The Union health ministry will soon amend Schedule K of the Drugs and Cosmetics Rules in respect of the extent of conditions of exemptions in the case of drugs falling under the definition of the term drug but not intended for medicinal use.
The ministry will incorporate a provision under Schedule K in item no. 1, to ensure that the drug substances manufactured for non medicinal use in the country should be with the permission/no objection certificate from the concerned licensing authority. By amending the Schedule K of the Drugs and Cosmetics Rules, the ministry proposes to add the clause: ‘Further, permission from the concerned licensing authority has been obtained for the exemption from the requirements of chapter IV of the Act for manufacture of the product containing the drug substance for non-medicinal use.’

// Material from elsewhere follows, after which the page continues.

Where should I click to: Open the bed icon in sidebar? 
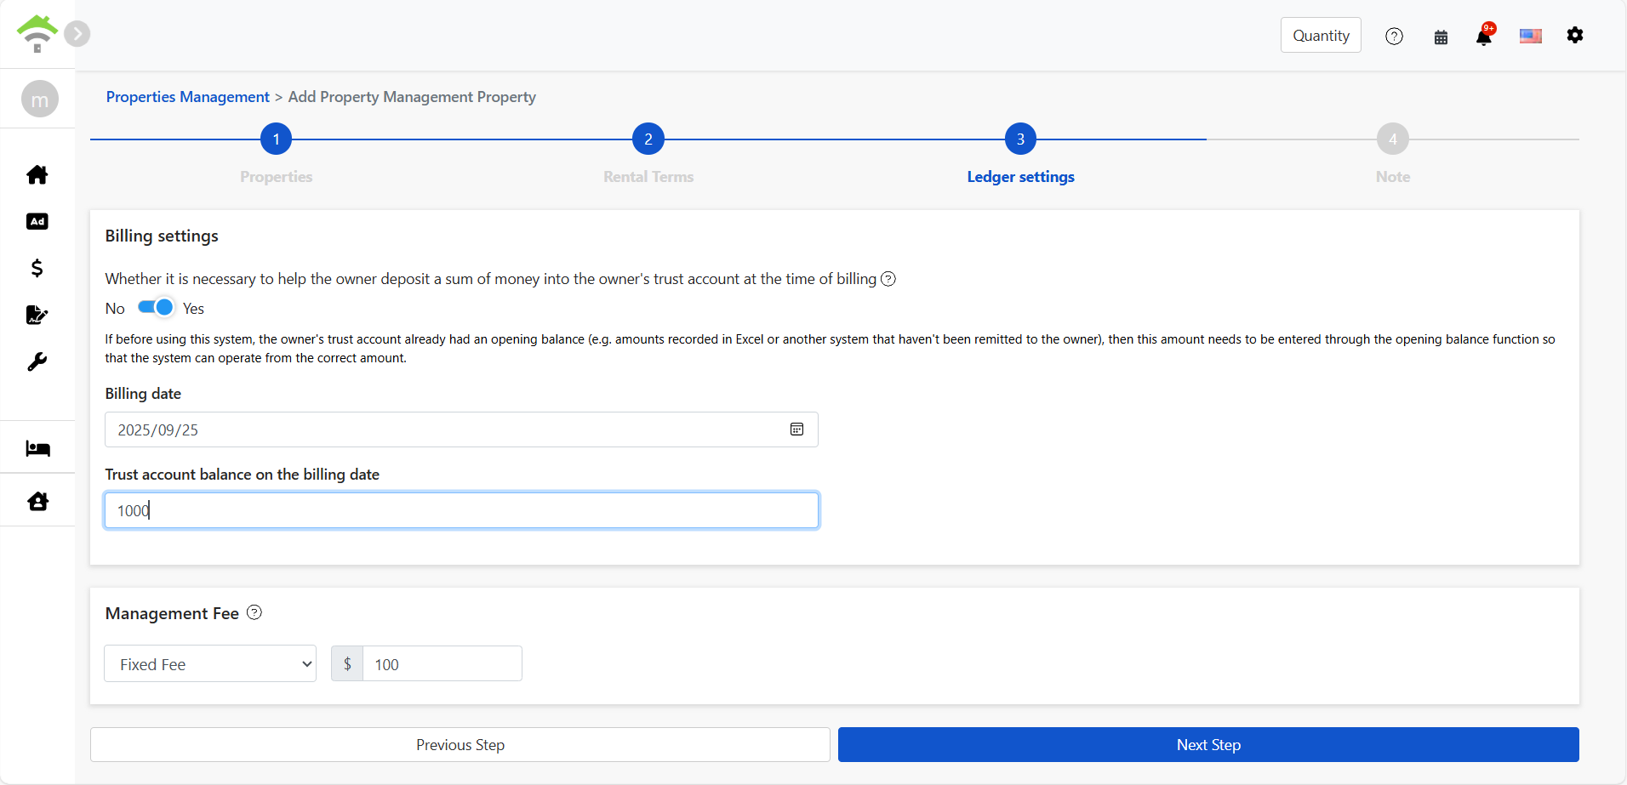[x=37, y=448]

The health ministry's initiative in this connection comes in the backdrop of the fact that many of the products containing drugs are marketed as non-drug items under the exemption provided in Schedule K for drugs not sold for medicinal use or for use in the manufacture of medicines requiring only the container to be labelled with the words “not for medicinal use”. However, the provision is reported to be misused by the manufacturers especially in the case of multivitamin preparations.
There were widespread complaints received in the drug controller general of India (DCGI)'s office that vitamin tablets and capsules are being marketed in the country as dietary/food supplement to circumvent the Drugs Price Control Order (DPCO).
The Drugs Technical Advisory Board (DTAB), the highest authority in the union health ministry on technical matters, had deliberated on the issue in its last meeting held on July 24 this year. After detailed discussion, the DTAB has given its green signal to amend Schedule K of the Drugs and Cosmetics Rules in this regard.
The DTBA also recommended to the Central Drugs Standard Control Organisation (CDSCO) that a sub-committee having representatives of DCG(I), state drugs control authorities and FSSAI may be constituted to prepare a guidance document for licensing vitamin formulations as drugs in the country.